Finally, I cracked a smile just to shut them up, and I retorted with a couple comments about their questionable lineage (with sincere apologies to my mother-in-law), and I also told them what they could do with some of their body parts. Then they hoisted me up, and we all had lunch and lived happily ever after in paradise. My frayed MCL eventually healed up just as I assume my hamstring will., but at least I was wearing pants this time!
My featured cook this week is faithful contributor, Jane Lambert of Stevensville, Montana. I think Jane knows me too well, because she wrote,”Winter doldrums got you down? Up in the night pulling calves? Just come in from feeding, and it’s 20 below? Maybe just uptight? These slightly alcoholic bundt cake recipes might just hit the spot!” Thanks, Jane!
Rum Cake:
1 C. finely chopped nuts
1 yellow cake mix
4 oz. instant vanilla pudding mix
4 large eggs
1/2 C. cold water
1/2 C. oil
1/2 C. dark rum
Preheat the oven to 325 degrees. Grease and flour a bundt, or tube pan. Sprinkle chopped nuts on the bottom of the pan. Mix all ingredients well, then pour into the pan. Bake for an hour or until it tests done with a toothpick. Cool on a wire rack for 15 or 20 minutes, and then invert onto a cake dish. Prick top of cake.
Topping: Mix and cook for five minutes:
3/4 C. water
1 C. sugar
1 stick of butter.
Cool for five minutes and add 1/2 C. rum.
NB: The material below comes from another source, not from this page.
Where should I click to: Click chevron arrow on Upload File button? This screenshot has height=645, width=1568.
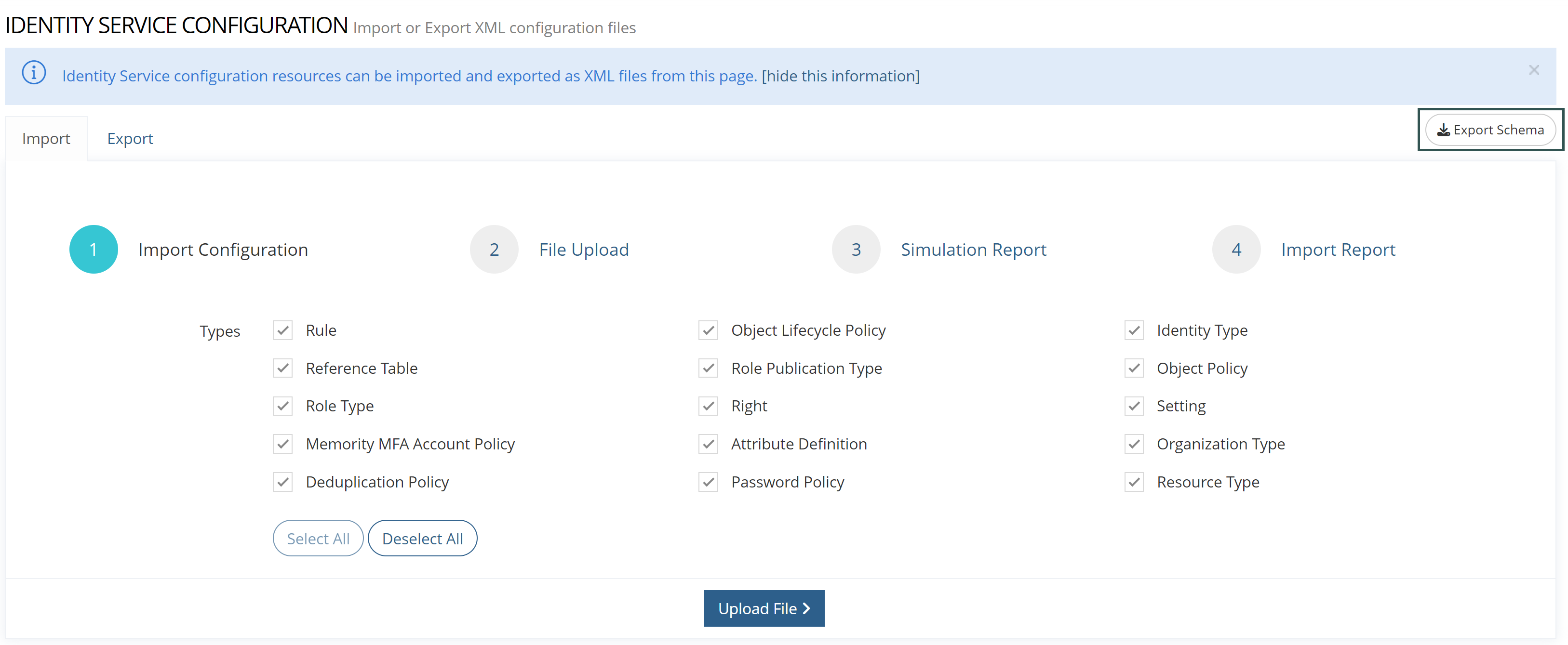click(x=806, y=608)
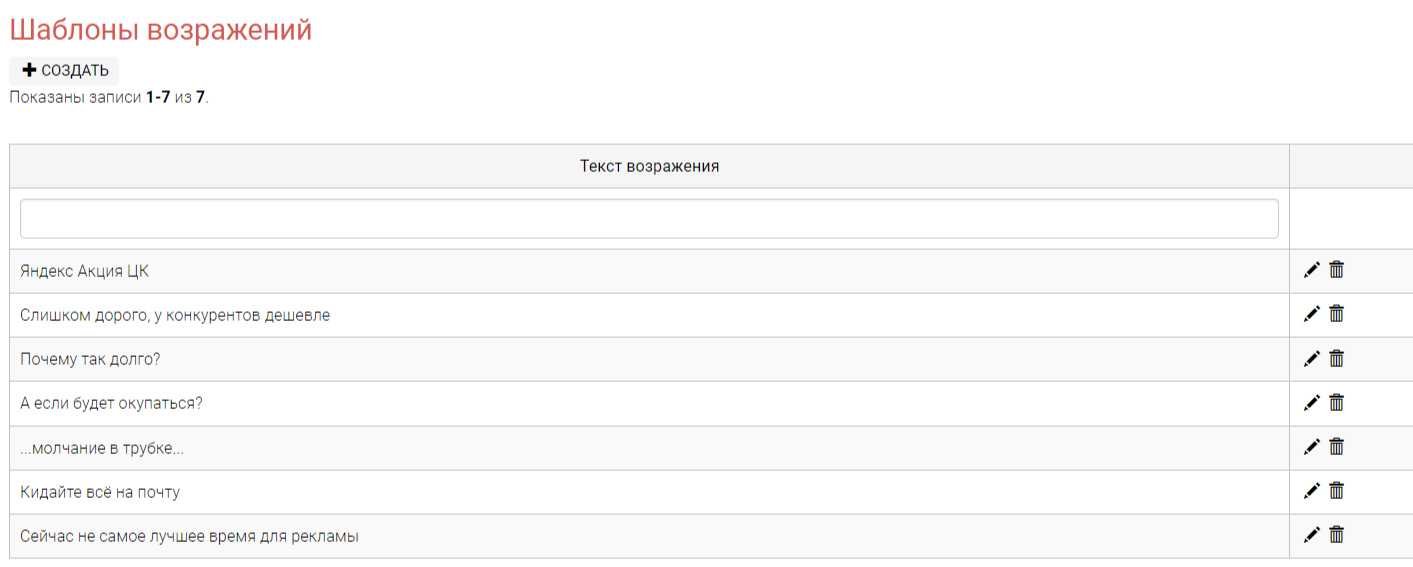Click the 'Шаблоны возражений' page heading
This screenshot has height=567, width=1413.
(x=161, y=30)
Let thicken some, and pour over the top of the cake.
Peppermint Schnapps Chocolate Cake:
1 box chocolate cake mix --(I used Betty Crocker Triple Chocolate Fudge)
4oz. box instant chocolate pudding
1 C. Peppermint Schnapps
1/4 C. water
4 large eggs
1/2 C. oil
Prepare bundt pan: grease well with butter. Scatter chocolate sprinkles on bottom and sides of pan. Mix well and pour into the prepared bundt pan. Bake at 325 degrees for about 45 minutes. Test for doneness with a toothpick. Let cool in a pan for 15 minutes on a wire rack and then turn out onto the rack. Cool thoroughly and apply glaze.
Glaze:
1 1/4 C. powdered sugar
3 T. Schnapps
Mix together well, adjusting the consistency to your liking with powdered sugar or Schnapps, and drizzle glaze over the cake.